Review Diskusi Rancangan Undang-Undang Republik Indonesia tentang Pengelolaan Sumber
Daya Nasional Untuk Pertahanan Negara bersama Sahabat Kusyana S,Pd (Aktifis
Lingkungan), Aidris Saputro, S.Pd (Pengurus PKC PMII Jawa Tengah), dan M. Andi
Hakim, S.Pd (Peneliti Pendidikan).
Revolusi Mental
yang digadang-gadang oleh Presiden Jokowi ternyata menjadi multitafsir. Salah satunya diterjemahkan oleh Menteri Pertahanan Ryamizard Ryacudu bahwa mental yang harus direvolusi ialah yang
berkaitan dengan Nasionalisme dan Bela Negara.
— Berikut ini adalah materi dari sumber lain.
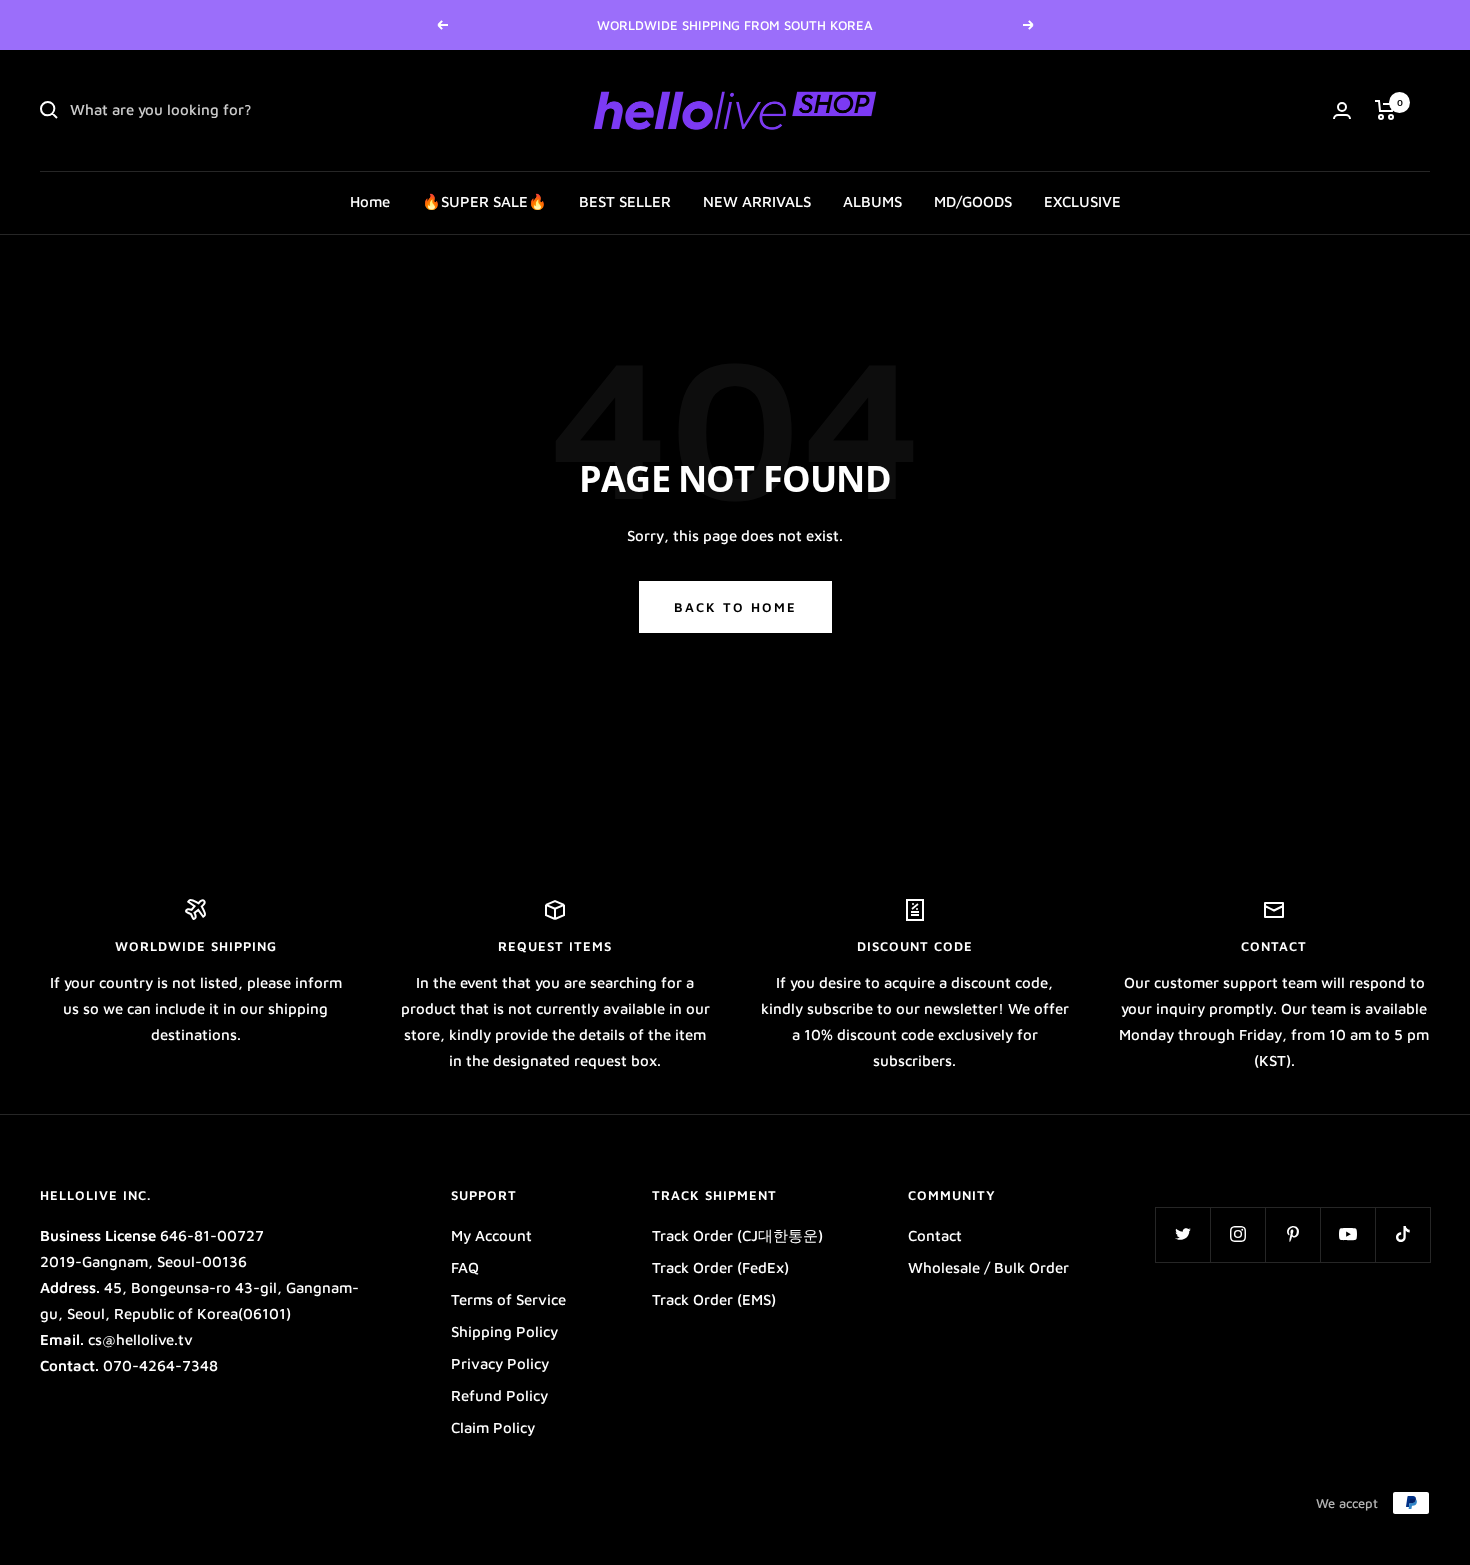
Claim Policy (493, 1427)
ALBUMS (872, 201)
Kementrian tersebut menganggap
bahwa rakyat Indonesia kini telah luntur nasionalismenya, untuk itu mereka
menginisisasi adanya Pelatihan Kesadaran Bela Negara (PKBN) yang kini sedang
dikonsultasikan draft RUUnya.
Menurutnya, Pendidikan Bela Negara haruslah diterapkan mulai pendidikan terendah (TK) hingga perguruan tinggi, dengan ketentuan yang dikonsep yang
mengerucut pada wajib militer.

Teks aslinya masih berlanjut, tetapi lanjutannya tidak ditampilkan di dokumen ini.